SLOT is a fully formally verified model checker that can prove safety properties of programs written in “SLOTLang”, a shallow-embedded DSL inspired by Erlang.
SLOTLang is an actor-based language capable of performing input-output operations in a simulated environment. It extends plain Gallina with 4 primitives:
- spawn: spawn a child process
- do: perform I/O operation
- yield: NOP, interrupts the computation
- die: terminate the process
They allow to write programs that (if you squint hard enough) resemble Erlang:
Let prog : prog_t h True :=
spawn c1 <- child1;
c1 ! 1;
spawn c2 <- child2;
c2 ! false;
die.I/O operations can be non-deterministic: they can fail, produce different results for the same input or block. This is sufficient, for example, to model network with packet loss and reordering. SLOT verification is total: it considers every possible outcome of such operations.
I/O is implemented via composable effect handlers. This makes SLOT extendable: user is allowed to define custom effects, and mix and match them with the existing ones.
SLOT uses setoid equivalence in every aspect. It considers states of programs and the environment equivalent according to the setoid rules. This greatly simplifies proofs involving complex data structures, such as hash tables and search trees.

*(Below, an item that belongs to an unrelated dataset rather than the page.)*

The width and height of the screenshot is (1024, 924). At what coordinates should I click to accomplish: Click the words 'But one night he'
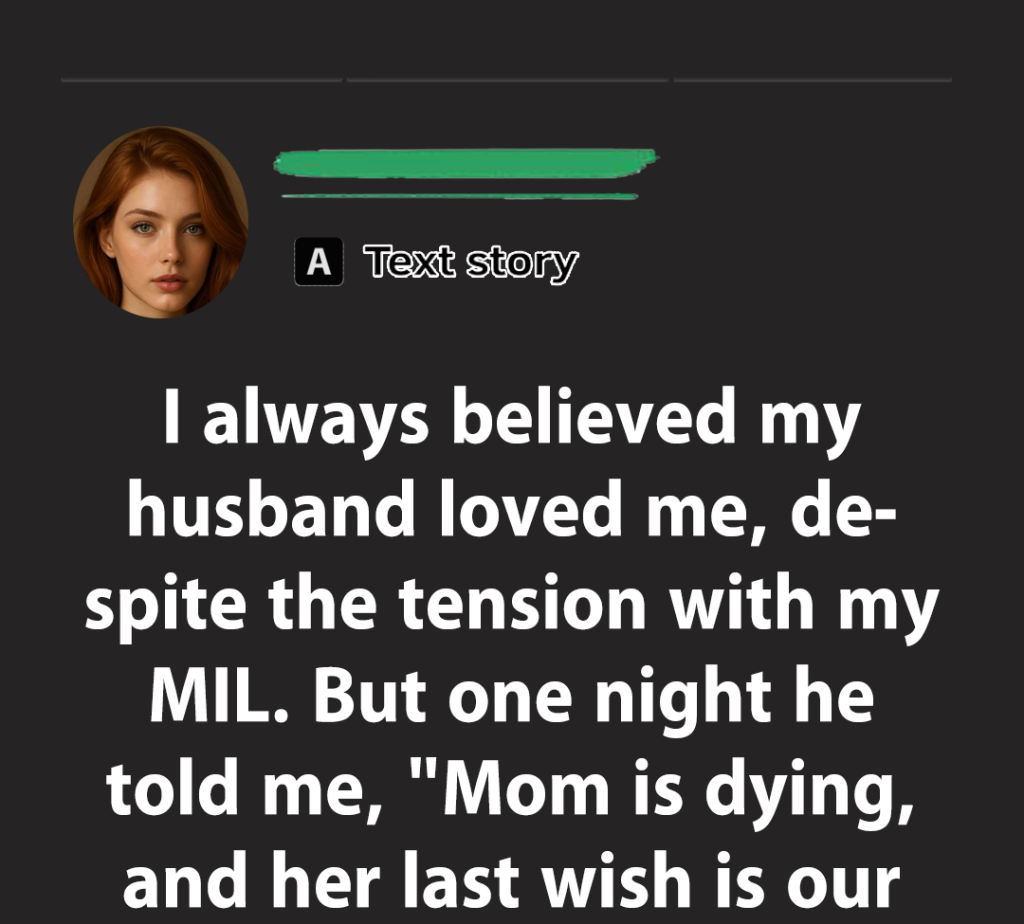click(x=593, y=697)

SLOT uses symmetry reduction to limit the combinatorial explosion of execution paths in multi-threaded programs.
This is done via “trace canonicalization” process,
which works as following.
Of all permutations of commutative operations,
SLOT selects a single history according to an arbitrary symmetry-breaking relation.
This history is called “a canonical trace”.
Any invariant proven for the canonical trace can be extended to the full set of traces.
(See TokenMachine.canonicalize_trace theorem.)